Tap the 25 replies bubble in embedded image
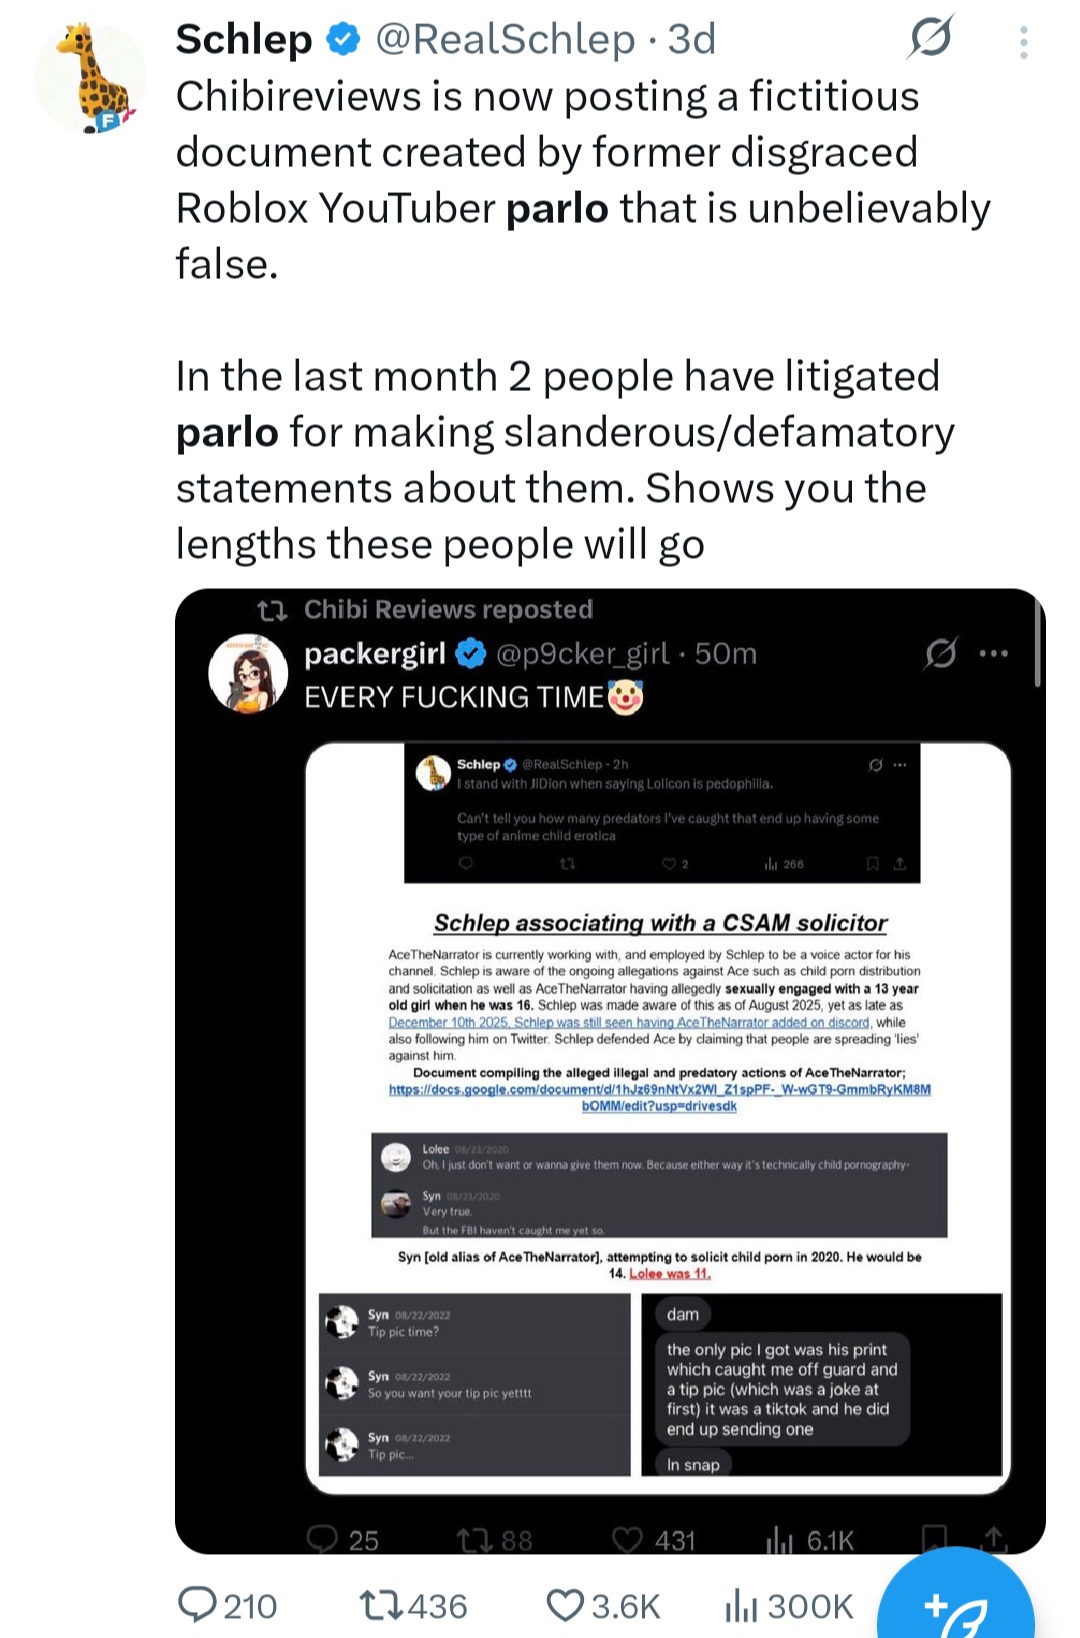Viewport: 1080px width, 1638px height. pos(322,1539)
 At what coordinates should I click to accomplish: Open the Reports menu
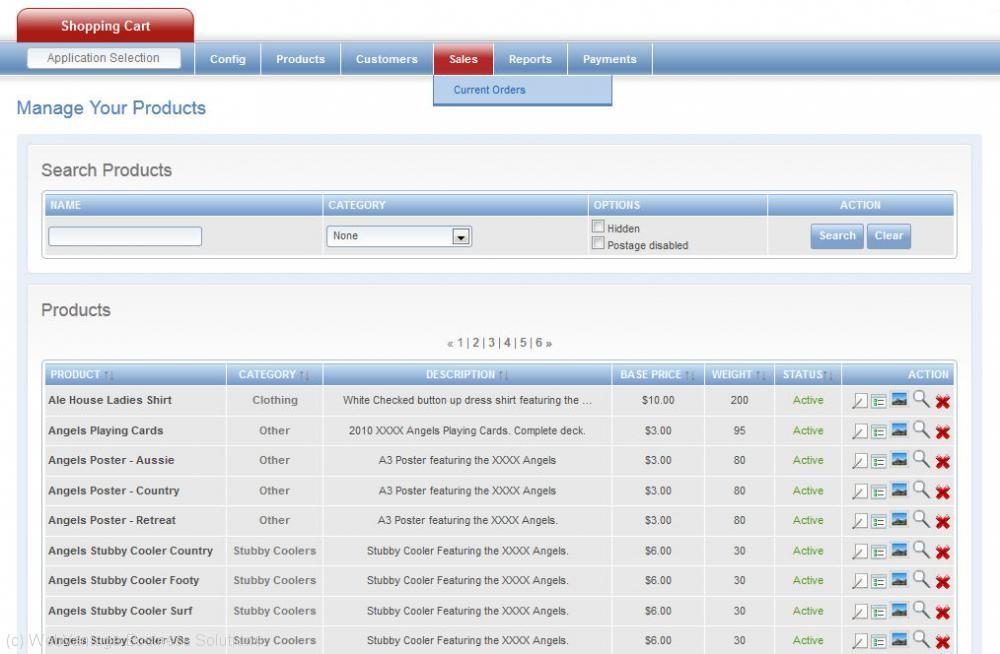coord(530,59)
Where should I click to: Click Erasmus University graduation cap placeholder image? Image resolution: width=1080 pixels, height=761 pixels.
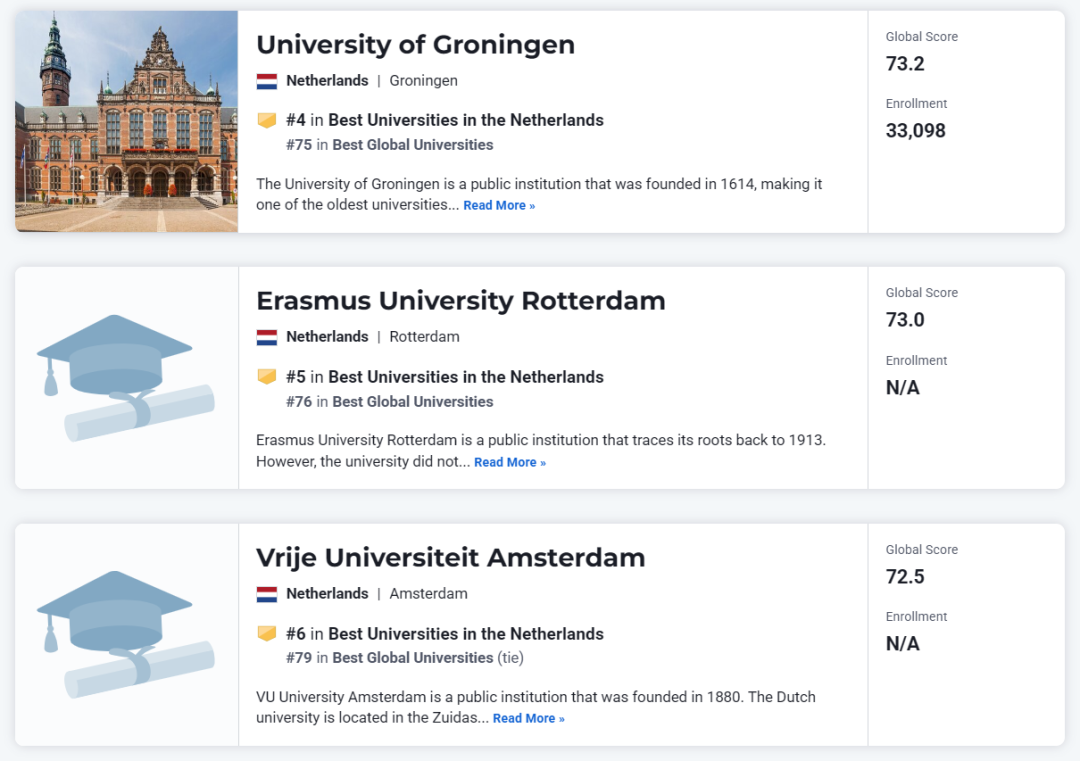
***
● **Problem to work on**: Reproduce every row above verbatim, leaving out the pictures.

● **Result below**:
Tap the 25 replies bubble in embedded image
Viewport: 1080px width, 1638px height. pos(322,1539)
 At what coordinates should I click to accomplish: Open the Reports menu
coord(530,59)
Where should I click to: Click Erasmus University graduation cap placeholder image? Image resolution: width=1080 pixels, height=761 pixels.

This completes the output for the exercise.